I had just found a safe place to drop my camera bag by the front of the stage when someone with a professional camera accosted me and told me not to take photographs of Richard Buckner. I could not tell from him whether this was an official request or whether he had ‘heard’ that Buckner did not want photographs taken of him onstage. Was it because Buckner didn’t like being photographed or because he didn’t want his music to be interrupted by the incessant noise of the camera shutter? Given the electro-acoustic nature of the concert and the intimacy of the gathering, I understood why such a decision could have been taken. Yet, the messenger did not convince me. He acted as if some authority had been invested in him, with rather too much zeal. I did not want to go home without a photograph either. By the time I had figured out what to do Buckner was already busy setting up. So I took a few discreet photographs. By discreet, I mean that I had my camera resting in my lap and aimed the best I could toward the centre of the stage. I took a few shots of the stage and the equipment while he was getting ready: I caught a blurred glimpse of his arm and guitar. There was one particular photograph, I liked. So I thought I would ask for Richard Buckner’s authorisation to publish it after the set. This was a good plan, which sat well with my principles as a considerate photographer. When Buckner opened with the song ‘Traitor’ I knew it was time to put my camera back in its bag.

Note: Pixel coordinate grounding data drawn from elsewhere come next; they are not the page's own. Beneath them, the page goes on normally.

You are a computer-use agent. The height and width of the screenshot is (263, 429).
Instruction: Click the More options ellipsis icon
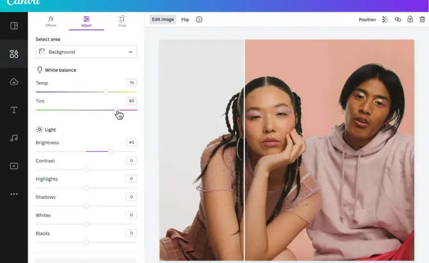tap(14, 194)
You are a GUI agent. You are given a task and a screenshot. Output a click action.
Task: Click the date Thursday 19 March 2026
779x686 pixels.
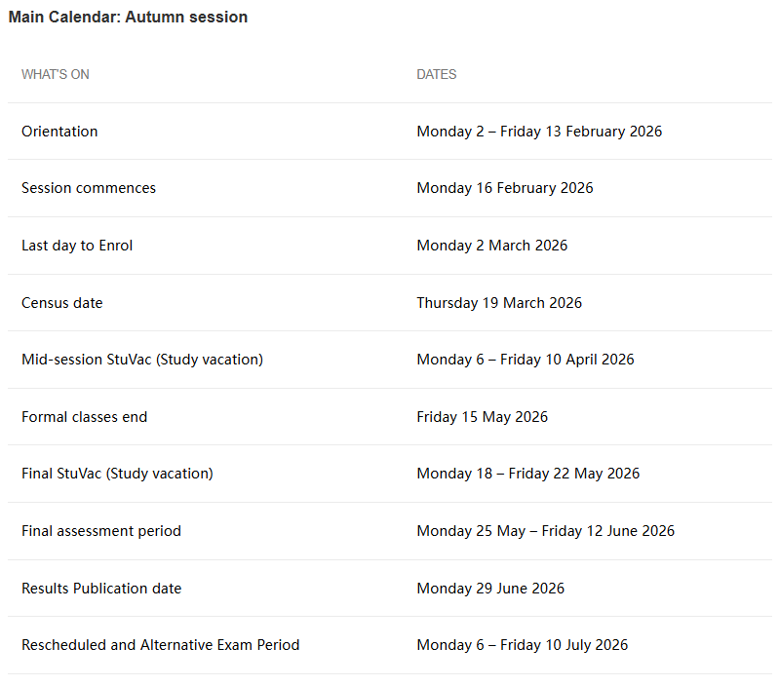[x=499, y=303]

I enjoyed the show very much. Buckner was playing about five metres away from me. I was captivated by his gentle vocals and his guitar playing. He layered the loops with such ease! It was over far too soon.

After the customary and well deserved, ‘that was a great set, thank you!’, I showed Buckner the photograph I had taken while he was setting up and asked if I could publish it on my online fanzine. I received a rather throw away answer ‘yeah, I don’t care’. I was taken aback by his indifference, not because I had expected Buckner to be enthusiastic about my photograph, rather, I could not reconcile the kindness and genuine smiles of the man onstage with the cold response he gave me next to the merchandise table. In truth, my photograph looked particularly purposeless on the small screen on the back of my camera.

The main set was superbly executed by Richmond Fontaine with Willy Vlautin on acoustic guitar and Dan Eccles on steel pedal, electric guitar and harmonica. Toward the end of the show the duo invited Buckner to play with them. With the ‘yeah, I don’t care’ still fresh in my mind, I decided to take a few shots in haste to ensure that I would not upset Mr Buckner. There is one shot which, to me, captures Buckner: enigmatic, reserved, melancholic, affecting and majestic. I very much like this photo. Looking at it now, I wonder whether I misinterpreted shyness for indifference.

Questions flood my mind. They distract, confuse and tire me. As I’m wrestling with my conscience, I realise that I have been listening to the song ‘Traitor’ from Buckner’s album ‘Our Blood’ in a loop since I started writing this piece. Yet, my mind is getting more and more numb as I try and make sense of the feeling of betrayal that is invading me right now. I can’t shake it off.

I have not published any of my photos of Richard Buckner taken that night. The photograph above was taken at the 2012 End of The Road festival.